• Work task: Find the "The width and" line in the records below and repeat it and every later line exactly, up to the last; do not include pictures.

/---

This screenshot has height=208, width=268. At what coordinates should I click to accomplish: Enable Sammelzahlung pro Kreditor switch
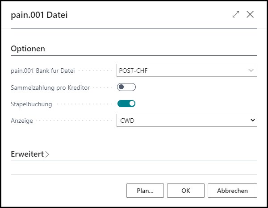point(126,87)
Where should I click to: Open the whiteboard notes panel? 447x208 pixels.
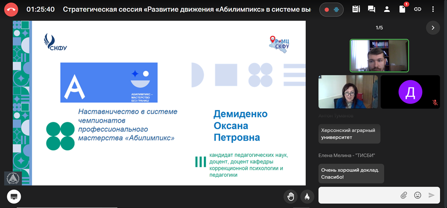point(356,9)
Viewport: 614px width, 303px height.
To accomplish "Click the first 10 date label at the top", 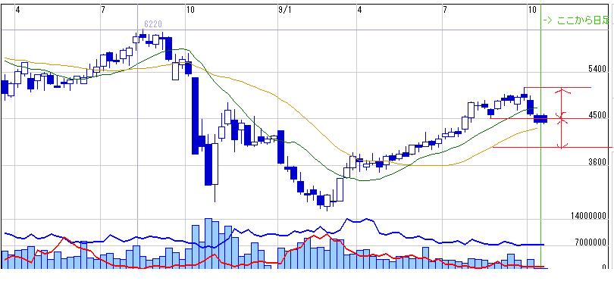I will [191, 9].
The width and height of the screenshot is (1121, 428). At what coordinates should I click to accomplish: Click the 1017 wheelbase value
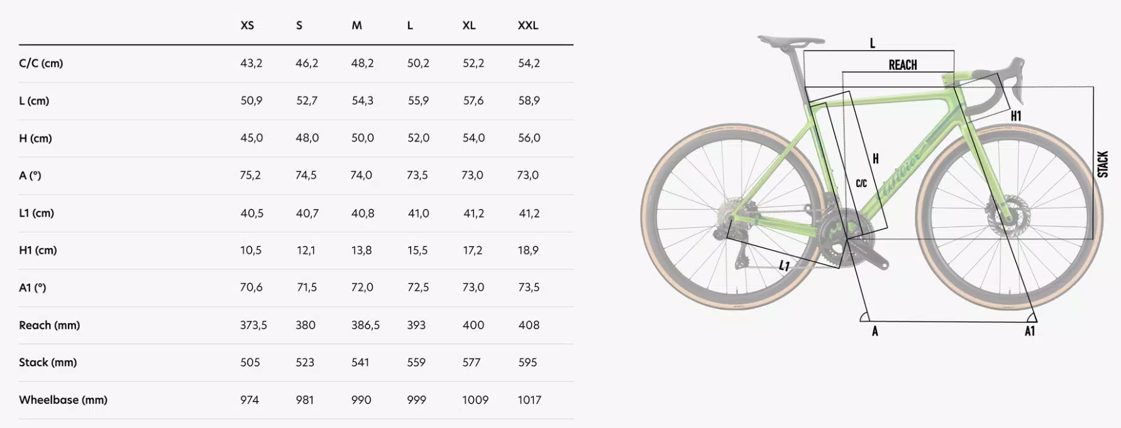529,400
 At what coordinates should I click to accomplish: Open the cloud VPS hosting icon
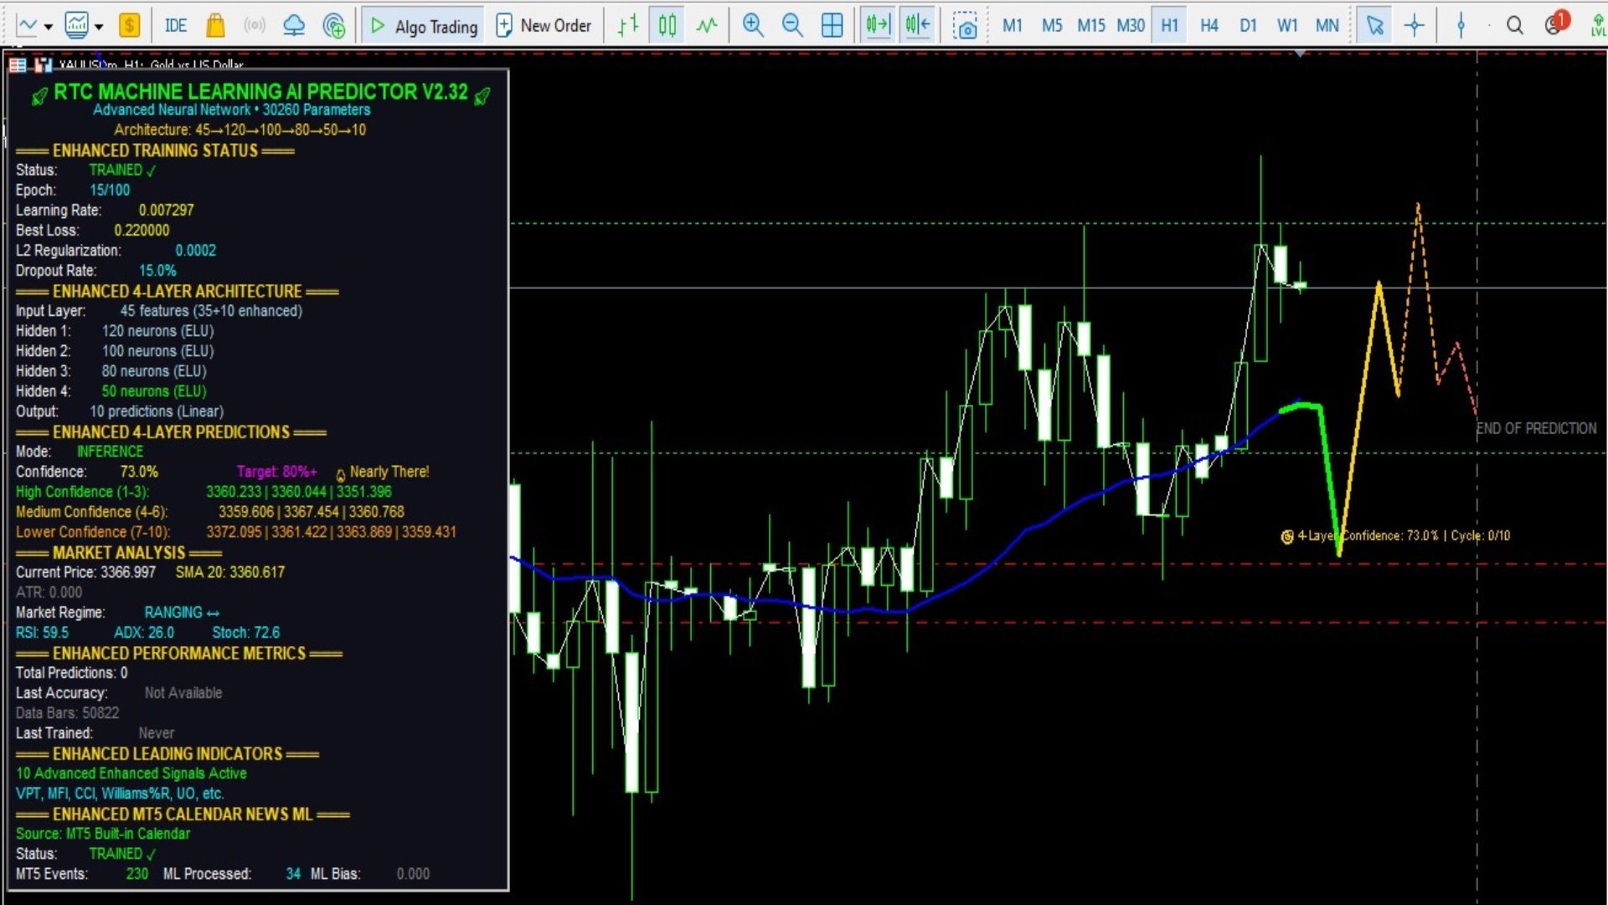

\---

• Final answer:
The width and height of the screenshot is (1121, 428). At what coordinates should I click to accomplish: Click the 1017 wheelbase value
529,400
 At what coordinates should I click to accomplish: Open the cloud VPS hosting icon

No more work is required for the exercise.